Nepal’s agricultural goods import bill ballooned to an all-time high of Rs220 billion last fiscal year. Nepal’s reliance on foreign markets for agricultural products has increased fivefold in the last 10 years alone. The agricultural imports bill in 2009-10 was just Rs 44.43 billion.
The cereal import bill alone amounted to Rs51.80 billion last fiscal year, with rice and paddy constituting more than Rs31 billion. This year’s problems, like the fall armyworm, Covid-19 and a shortage of chemical fertilisers, may further compound the problem and increase imports even further.
“Paddy day is a routine celebration where people are happy marking the day but no one really cares what happens to the farm sector,” said senior agro-economist Devendra Gauchan. “If chemical fertilisers fail to arrive within 15 days, the problem will be serious.”
Tens of thousands of farmers, who rely on contraband fertilisers that used to pass easily into the country through the 1,700-kilometre leaky border with India, will be severely hit, and this could aggravate food insecurity, he said.
Gauchan, who is also a former scientist with the Nepal Agricultural Research Council, believes that for the amount that Nepal spends on imports every year, a small fertiliser plant could be built in Nepal itself.
Annually, chemical fertilisers worth nearly Rs20 billion are imported and despite such large imports, farmers still do not receive a timely supply.
“If Rs20 billion is spent on the import of chemical fertilisers annually, in 10 years, that amount would be Rs200 billion. That’s enough to install a small chemical fertiliser plant here,” said Gauchan.
Oli has stressed modernisation, commercialisation and mechanisation in agriculture as the primary base for fulfilling the 'Prosperous Nepal, Happy Nepali' campaign, but experts say that speeches alone don’t increase production. Nepal’s agriculture sector needs investment in the form of infrastructure like processing centres and cold storages, say experts.

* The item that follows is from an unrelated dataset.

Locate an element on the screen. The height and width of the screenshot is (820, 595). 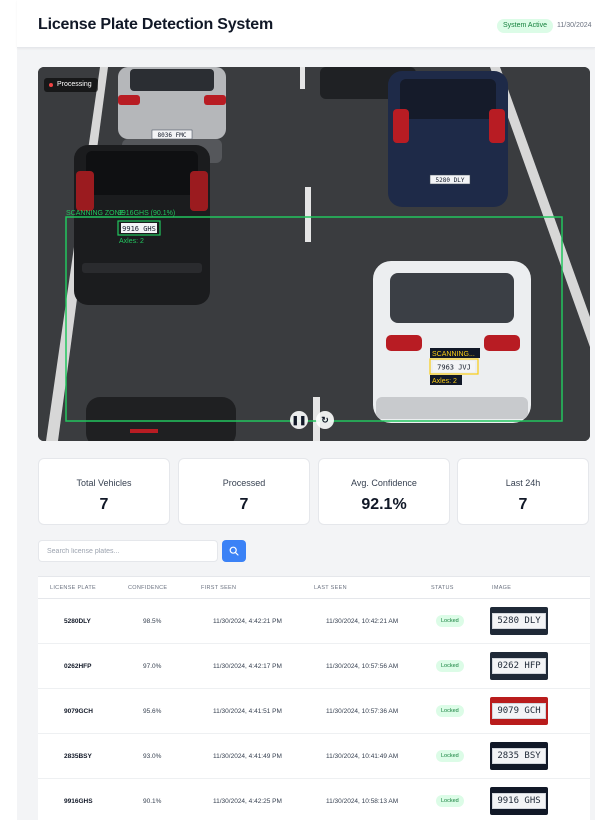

“The problem in Nepal’s agriculture, despite having big investment in the last couple of years, is that we are lagging behind in research and development and are years behind other countries,” said Krishna Joshi, the International Rice Research Institute country representative in Nepal.

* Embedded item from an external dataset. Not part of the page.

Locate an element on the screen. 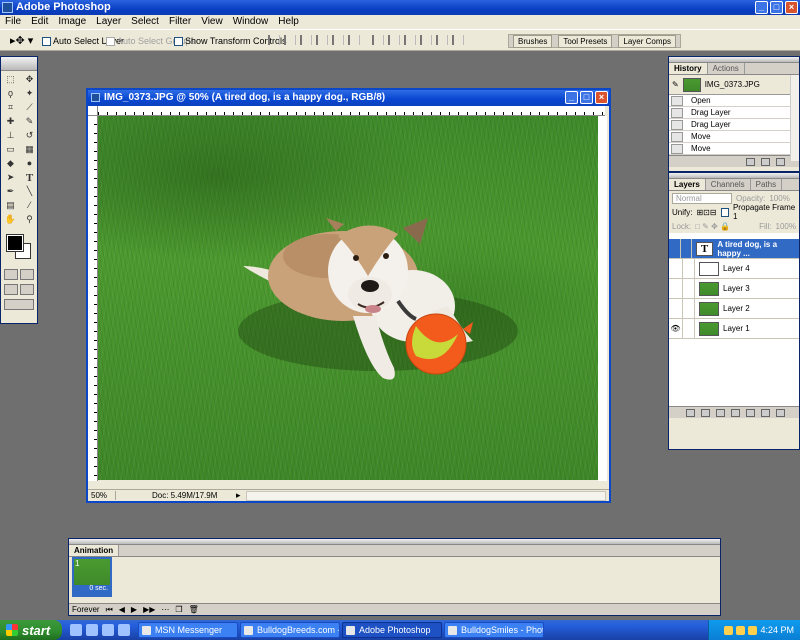  slice-tool-icon: ⟋ is located at coordinates (30, 108).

Joshi said that Nepal needs proper research and development as innovation systems are vital to ensuring food security. Agriculture is the mainstay of Nepal’s economy, employing around 60 percent of the total workforce and generating around 27 percent of the total GDP.
Though there is growing evidence that technological innovation has a key role to play in increasing agricultural output and strengthening food security, successive governments have failed to translate rhetoric into action by financing research and development in agriculture.
“We have to invest in research and development—400 times what we have been investing now,” said Joshi, who has led several key agricultural research development projects in Bangladesh, Pakistan and India.
"We have requested $20 million from the government to invest in research and development for the transformation of Nepal's agriculture sector. The government and International Rice Research Institute signed a five-year work plan to transform the rice sector of Nepal. Government is yet to mobilize necessary resources," said Joshi.
Nepal imports rice worth Rs32 billion annually, and if Rs2 billion is invested in research and development, within 10 years, Nepal could substitute agricultural goods import, according to Joshi.